Your assignment – The response must consist of the lines from the one holding "This screenshot has height=622, width=1106." through the final line of the entries, given again exactly and without any pictures.

(Stored records)
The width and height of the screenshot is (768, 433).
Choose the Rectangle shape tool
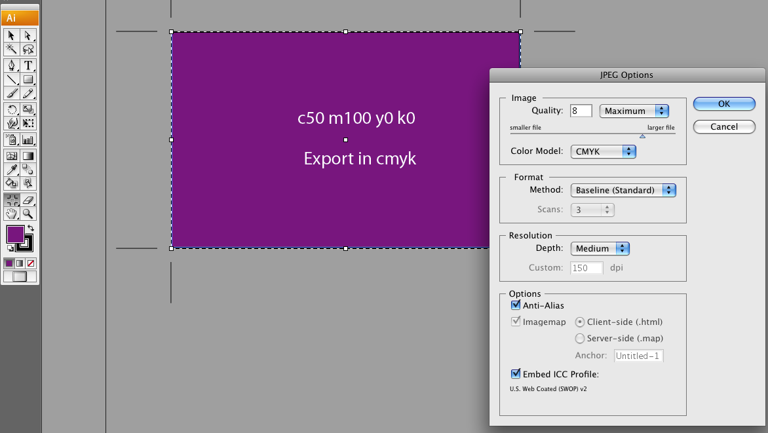[28, 79]
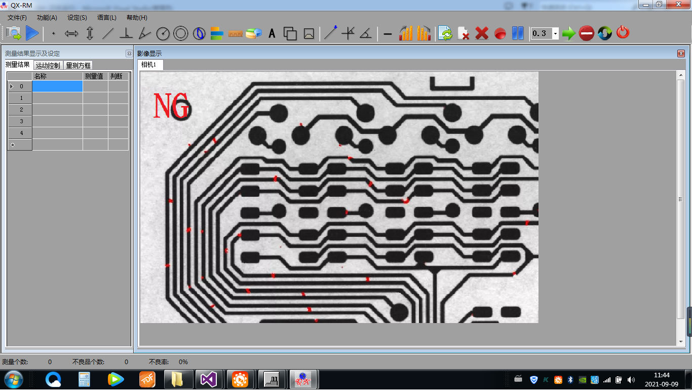
Task: Click the red X delete icon
Action: tap(482, 34)
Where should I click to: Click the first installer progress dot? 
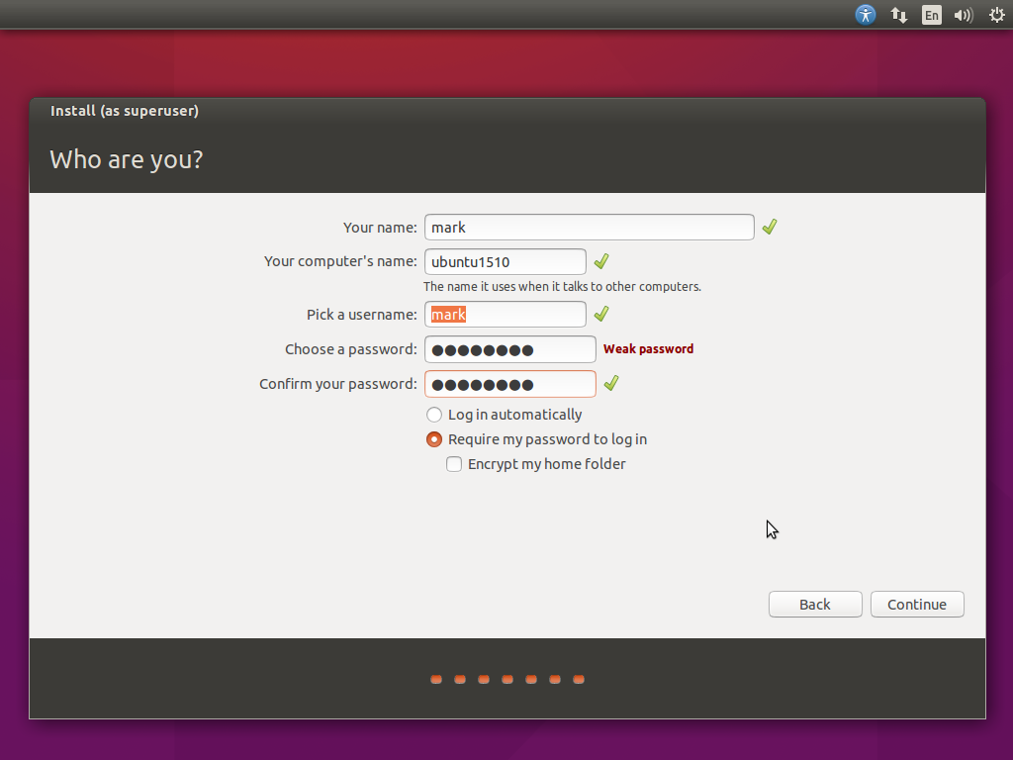(x=436, y=680)
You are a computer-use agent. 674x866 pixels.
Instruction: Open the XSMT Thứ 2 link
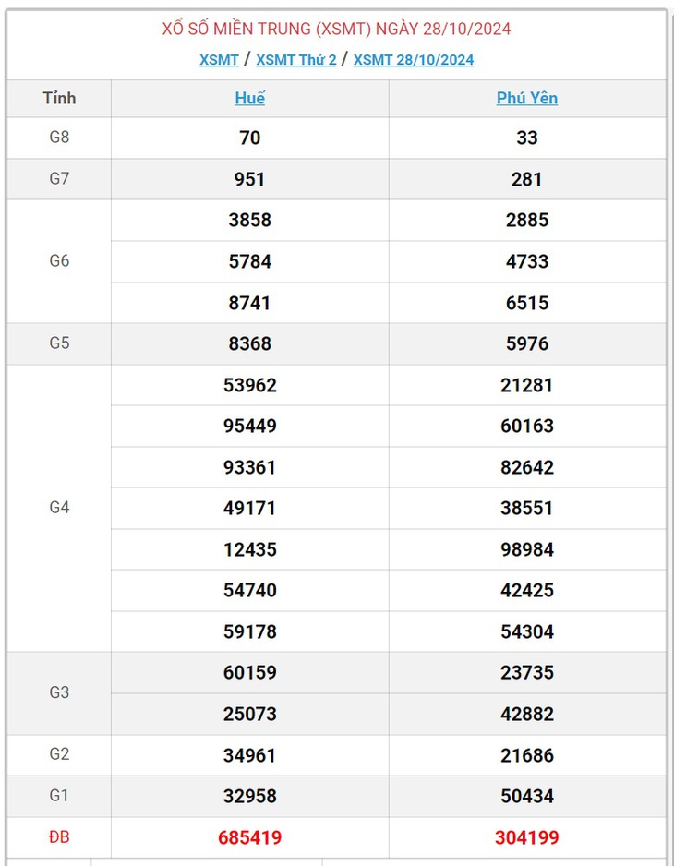296,60
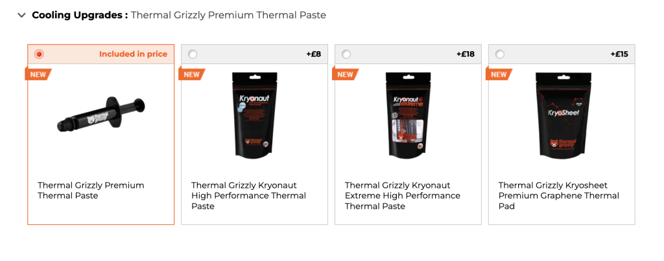Click the NEW badge on Premium Thermal Paste
This screenshot has width=664, height=261.
(38, 74)
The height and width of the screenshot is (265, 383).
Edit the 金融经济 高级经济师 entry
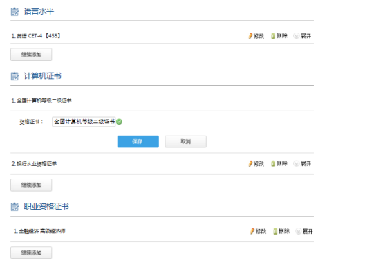click(x=258, y=231)
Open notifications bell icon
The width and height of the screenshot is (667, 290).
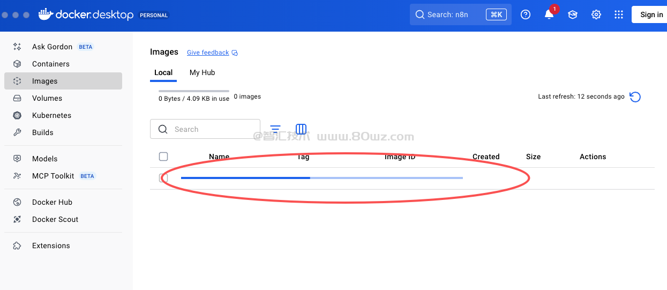pyautogui.click(x=549, y=14)
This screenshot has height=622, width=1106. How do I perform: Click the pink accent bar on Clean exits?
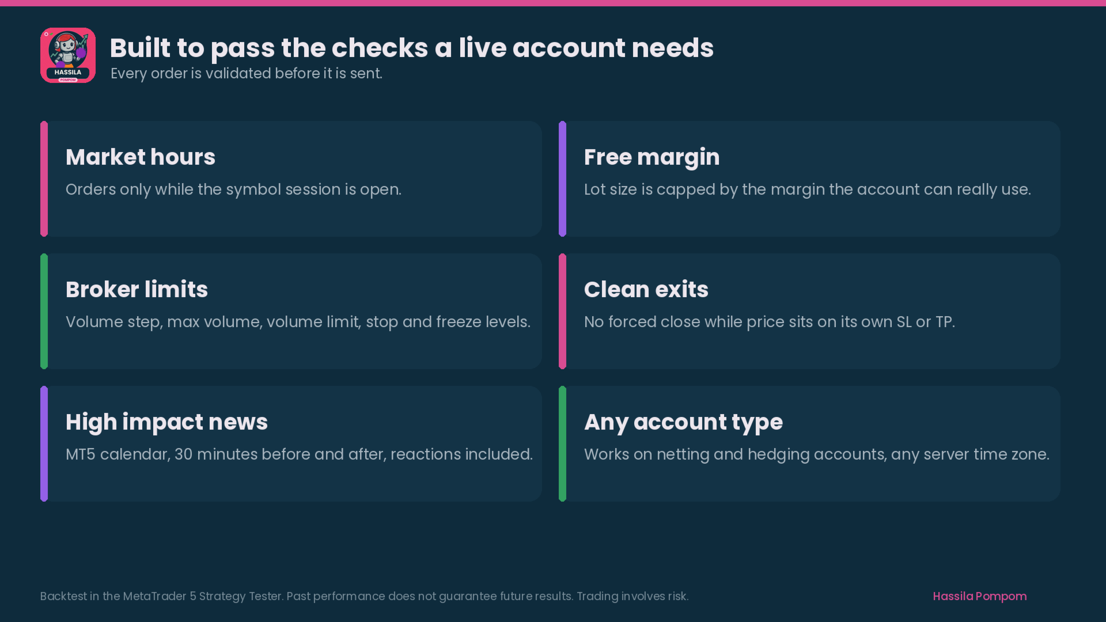[562, 311]
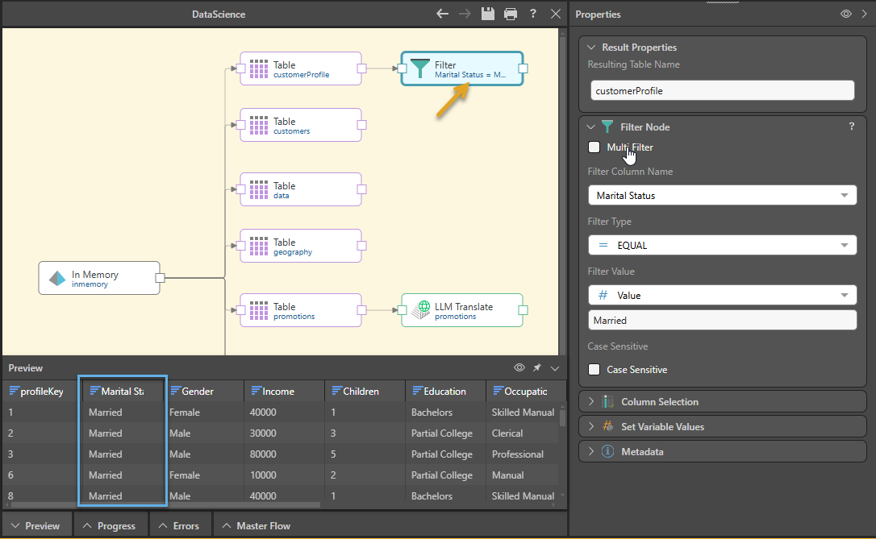
Task: Open the Filter Column Name dropdown
Action: (x=722, y=196)
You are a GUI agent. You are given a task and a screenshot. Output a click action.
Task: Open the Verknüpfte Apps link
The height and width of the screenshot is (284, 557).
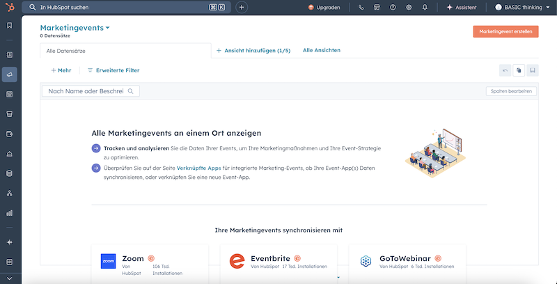point(198,168)
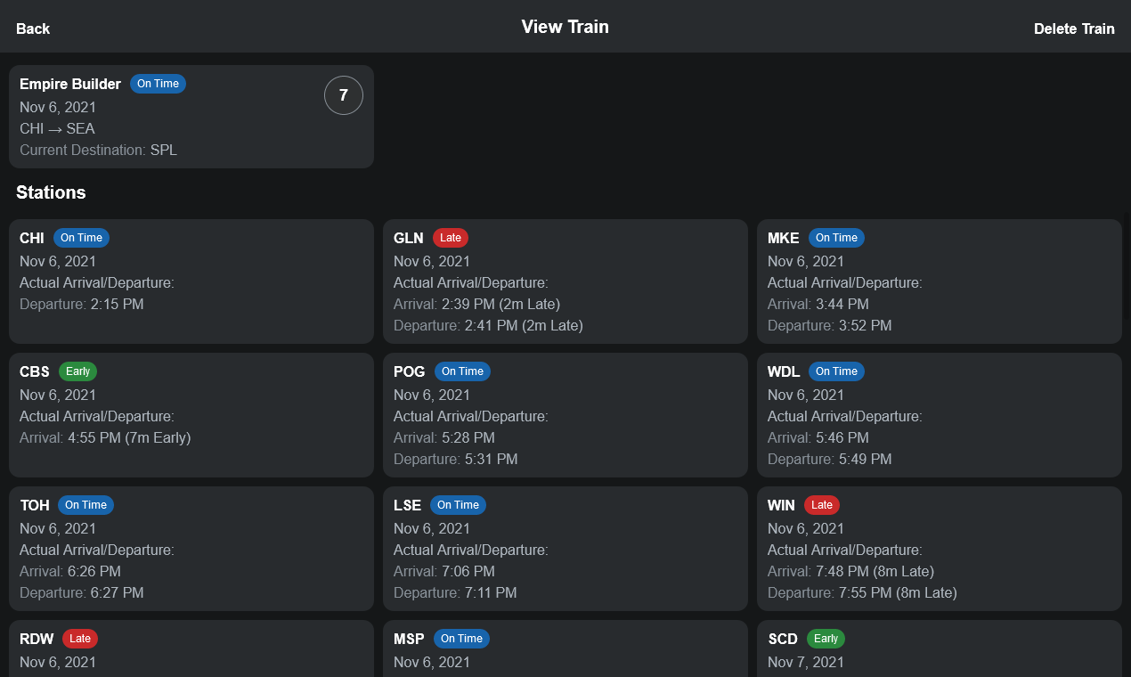1131x677 pixels.
Task: Click the Delete Train button
Action: click(1074, 28)
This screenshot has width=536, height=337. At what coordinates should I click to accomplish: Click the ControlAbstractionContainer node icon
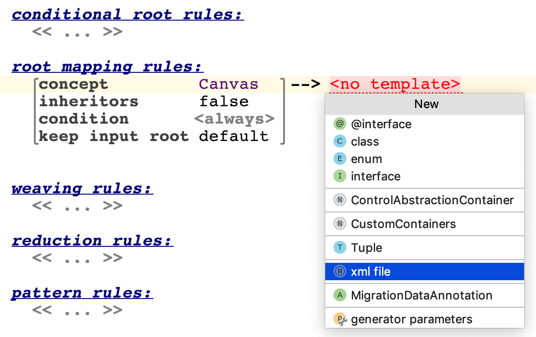tap(339, 200)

Task response –
This screenshot has height=622, width=1106. How do I perform: Click the pink accent bar on Clean exits?
[562, 311]
Task: Open the Filter Column Name dropdown
Action: (x=722, y=196)
You are a GUI agent. You are given a task and a screenshot. Output a click action.
Task: Open the Verknüpfte Apps link
The height and width of the screenshot is (284, 557).
point(198,168)
1131x677 pixels.
Task: Click the Delete Train button
Action: click(1074, 28)
This screenshot has width=536, height=337. At what coordinates should I click to accomplish: Click the ControlAbstractionContainer node icon
tap(339, 200)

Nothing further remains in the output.